Final Validation - Recosystem - Matrix Factorization Model

Below is the matrix factorization method via Recosystem performed on the final validation set.

# Final Validation

set.seed(1986, sample.kind="Rounding")

train_data <- with(big_train, data_memory(user_index = userId, #big_train
                                    item_index = movieId,
                                    rating = rating))
test_data <- with(validation, data_memory(user_index = userId, #VALIDATION
                                          item_index = movieId,
                                          rating = rating))

r <- recosystem::Reco()

# Select the best tuning parameters using cross-validation
opts <- r$tune(train_data, opts = list(dim = c(10, 20, 30),
                                       costp_l2 = c(0.01, 0.1),         
                                       costq_l2 = c(0.01, 0.1),         
                                       costp_l1 = 0,                    
                                       costq_l1 = 0,                    
                                       lrate    = c(0.01, 0.1),         
                                       nthread  = 8, 
                                       niter    = 10,                   
                                       verbose  = FALSE)) 
# Train the algorithm
r$train(train_data, opts = c(opts$min, 
                             nthread = 8, 
                             niter = 100, 
                             verbose = FALSE))

# Calculate the predicted values
reco_final_pred <- r$predict(test_data, out_memory())

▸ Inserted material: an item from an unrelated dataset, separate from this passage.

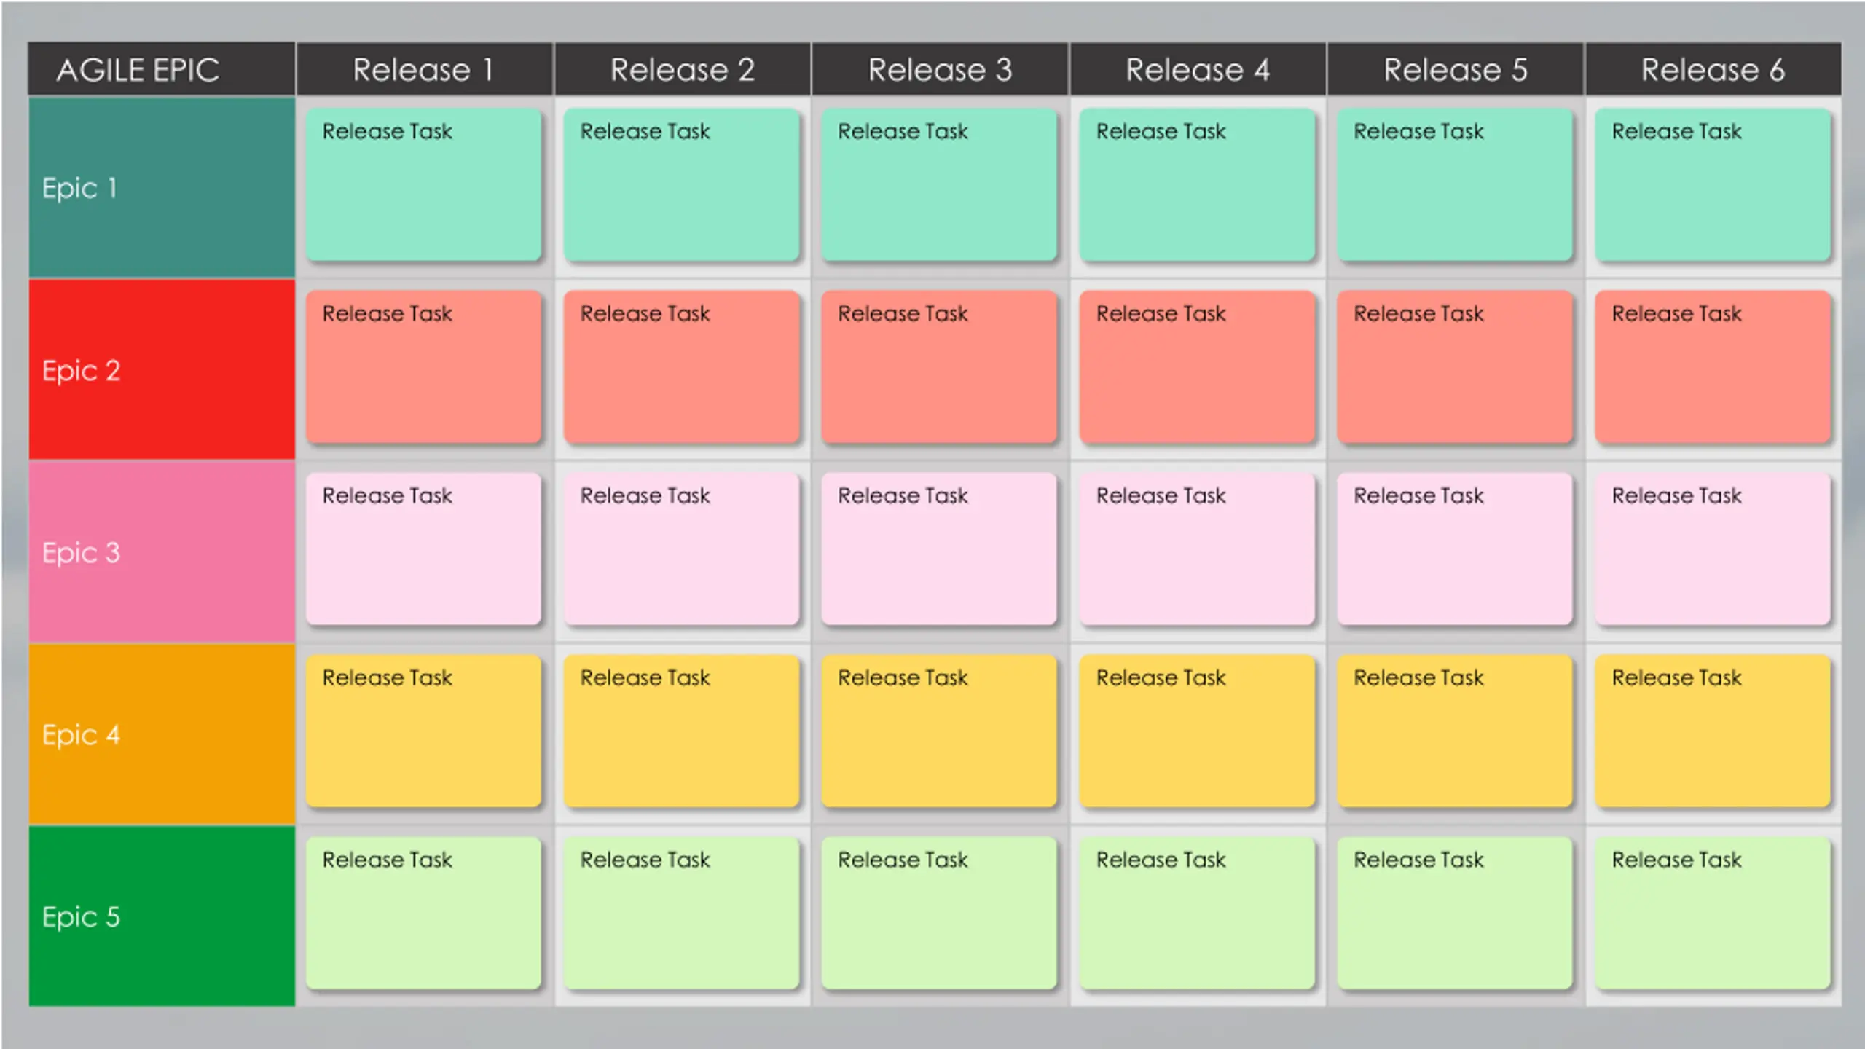The width and height of the screenshot is (1865, 1049).
Task: Select the Epic 1 teal row label
Action: point(161,188)
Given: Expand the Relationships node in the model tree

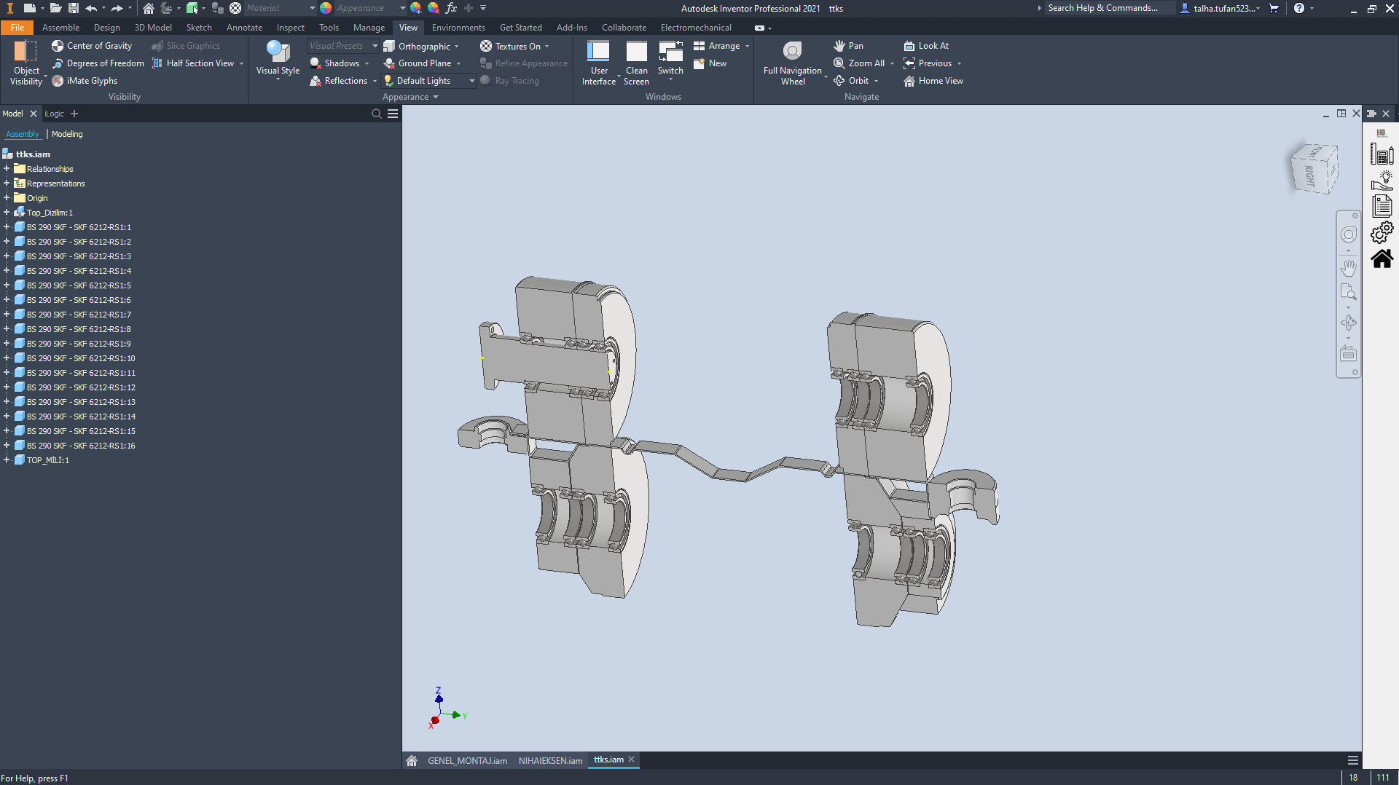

Final_Validation_RMSE_results_table <- bind_rows(
  Final_Validation_RMSE_results_table,
  tibble(Method = 
           "Final Validation - Recosystem - True Parallel Matrix Factorization",
         RMSE = RMSE(validation$rating, reco_final_pred)))
Final_Validation_RMSE_results_table %>% knitr::kable()

Method	RMSE
Regularized Movie + User + Time + Genre Model	0.8639793
Final Validation - Recommenderlab - Matrix Factorization	0.8032973
Final Validation - Recosystem - True Parallel Matrix Factorization	0.7825048

Summary

While this is just a glimpse into the world of recommendation systems using machine learning, it has been an informative one! I have certainly enjoyed working through the different models and examining the results. I am pleased to have three final validations that surpass the class goal of an RMSE below .86490.

Obviously, the results from Recosystem’s parallel implementation of the LIBMF library were the best. Not only is it easy to tune, but the time saved via parallelization is awesome.

While this data set is large enough to present challenges, it is important to remember that it is still only a subset of the movielense data. It is also worth noting that as time progresses, the size of data sets like this can increase dramatically from the addition of new users and movies. Therefore, it stands to reason that advances in the field of recommendation systems will more than likely require some form of cloud computing.